Mick would do anything for a quiet life. Sadly it's not what he gets when he comes to Benidorm with his Lancashire family on their holidays abroad. Mick likes to save money whenever he can. At the end of the first series he was prosecuted for benefit fraud! He's been in trouble a few times, he found himself in jail for punching his new father-in-law and had to spend time in customs whilst they decided whether Madge's tanning pills were illegal drugs. He still doesn't like Madge much.

Discussing the appeal of the programme an its setting of a holiday in Spain, Pemberton said: "I think everyone can relate to it. Everyone's been on holiday, everyone knows what it's like - and the time of year it goes out definitely helps. I was talking to my mum about it and she said 'I'm really ready for another series because it's so miserable and grey at the moment'. It'll be nice to have a bit of blue sea and skies and it's good fun. It's not like 'Wish You Were Here' where you feel, I love watching these holidays but I can't afford to go on them'. It's Benidorm! You can afford it."

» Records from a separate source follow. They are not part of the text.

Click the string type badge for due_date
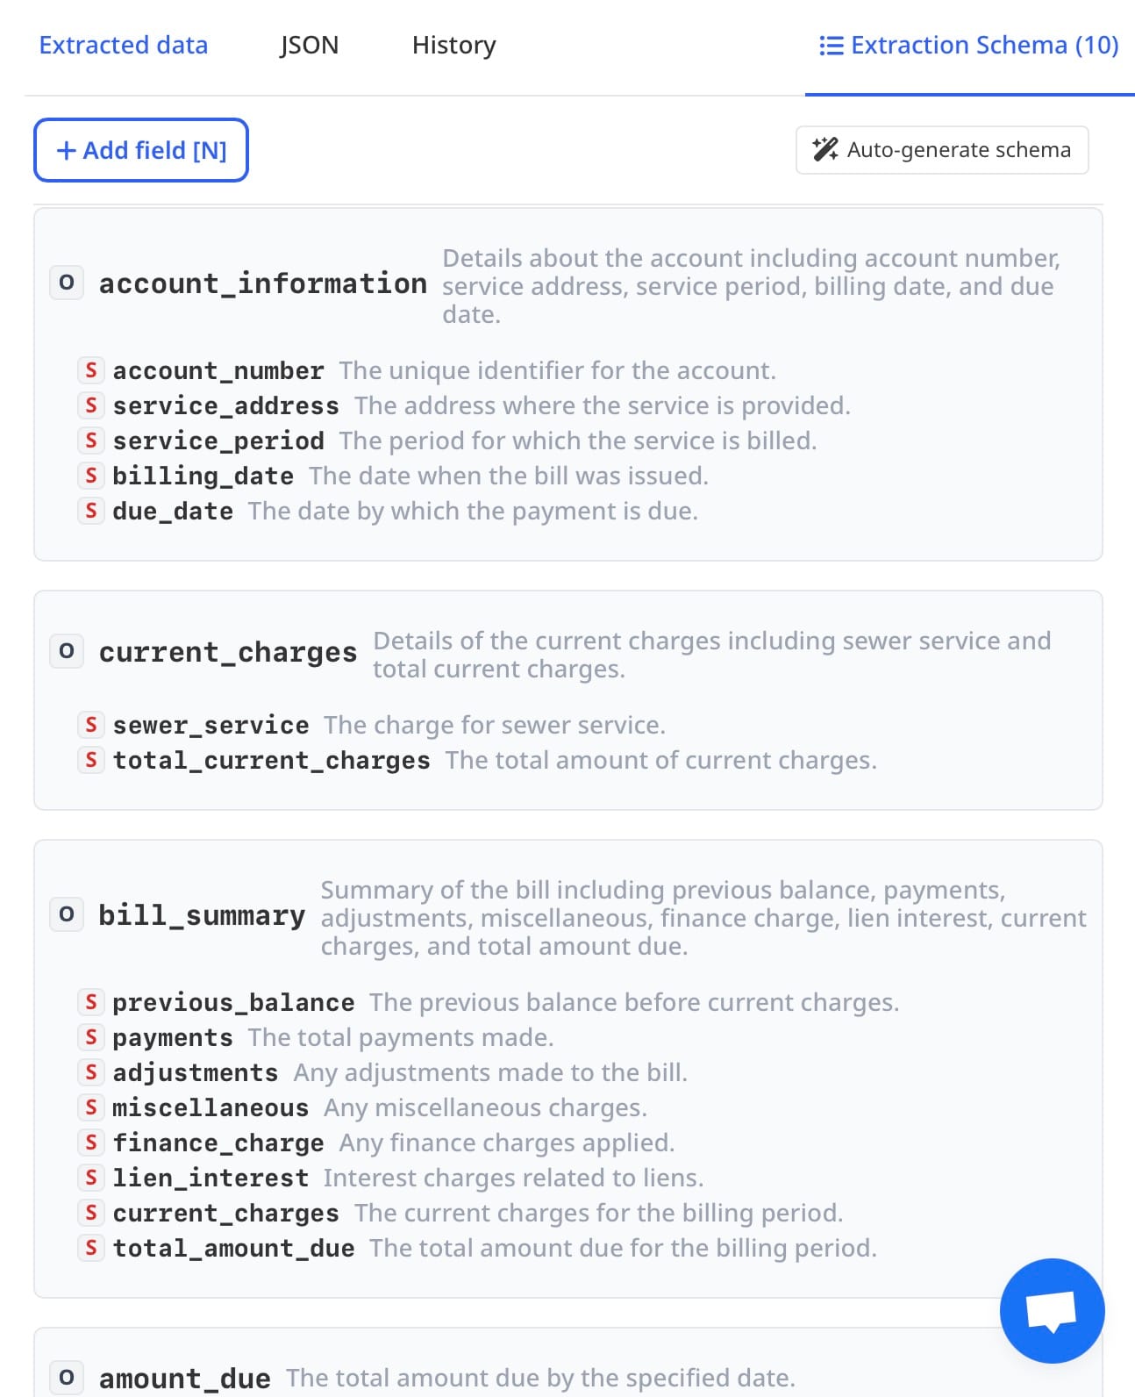Image resolution: width=1135 pixels, height=1397 pixels. point(91,511)

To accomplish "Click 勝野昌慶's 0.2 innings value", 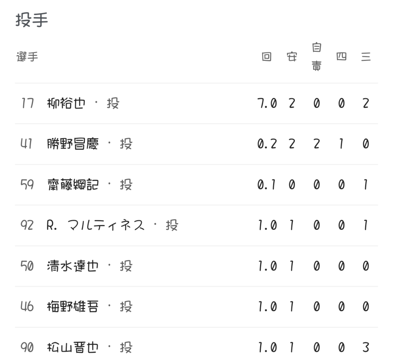I will tap(267, 144).
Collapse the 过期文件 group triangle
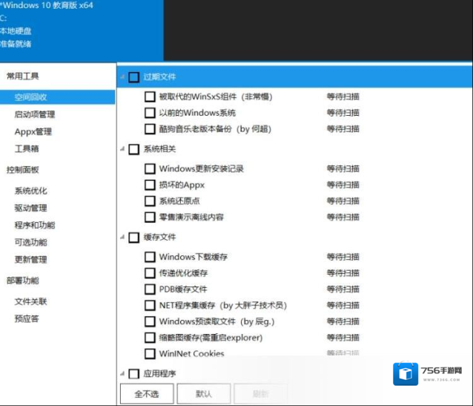Viewport: 473px width, 406px height. [122, 76]
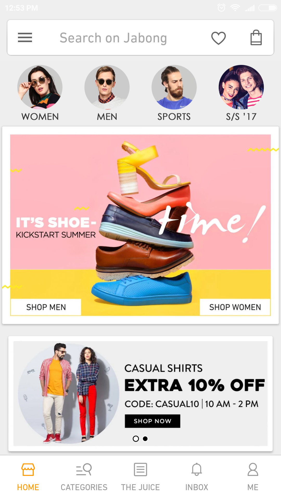Open the shopping bag icon

[x=256, y=37]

During the sixth series, the Garvey family were at the centre of a storyline where they feuded with the new Dyke family. Considering the contrasts between the two families, Pemberton analysed: "The Garveys love coming to Benidorm and we come every year whereas their family has just arrived and they’re kind of, 'Urgh, where are we?' Especially the wife who is like, 'Why are we in this horrendous place?' You need that in this show. We've always had characters who don’t really like being here".

==In other media==
In 2012, Pemberton appeared in his role of Mick for Sport Relief 2012, in a sketch with fellow Benidorm co-stars Tony Maudsley, Jake Canuso, Oliver Stokes and Adam Gillen. It situated their characters in a fictional audition for ITV talent competition Britain's Got Talent, performing "Let's Get Ready to Rhumble".

==Reception==
David Butcher from Radio Times praised the performance of Pemberton, stating: "It was a vision of holiday hell, but performances from the likes of Steve Pemberton gave it comic bite. It was never quite going to be Royston-Vasey-by-the-sea, but there was a hint of that".

Reviewing the series, David Stubbs from The Guardian considered the vitality of key cast members with its success: "Derren Litten's comedy showcases a certain kind of lobster-coloured all-Englishness that can only be found abroad nowadays. It's broad rather than acute, and occasionally hidebound, but a familiar cast, including Steve Pemberton, help make for viewing as comfy as a carton of chips".

The Garvey family emerged as popular and a key asset to Benidorm. During the broadcasting of the sixth series, Patrick Mulkern of Radio Times criticised the evolution of the series though maintained a positive stance on the Garvey family: "Apart from the odd racy line, Benidorm is creaking like an old banger in need of lubrication. The Garveys deserve better material".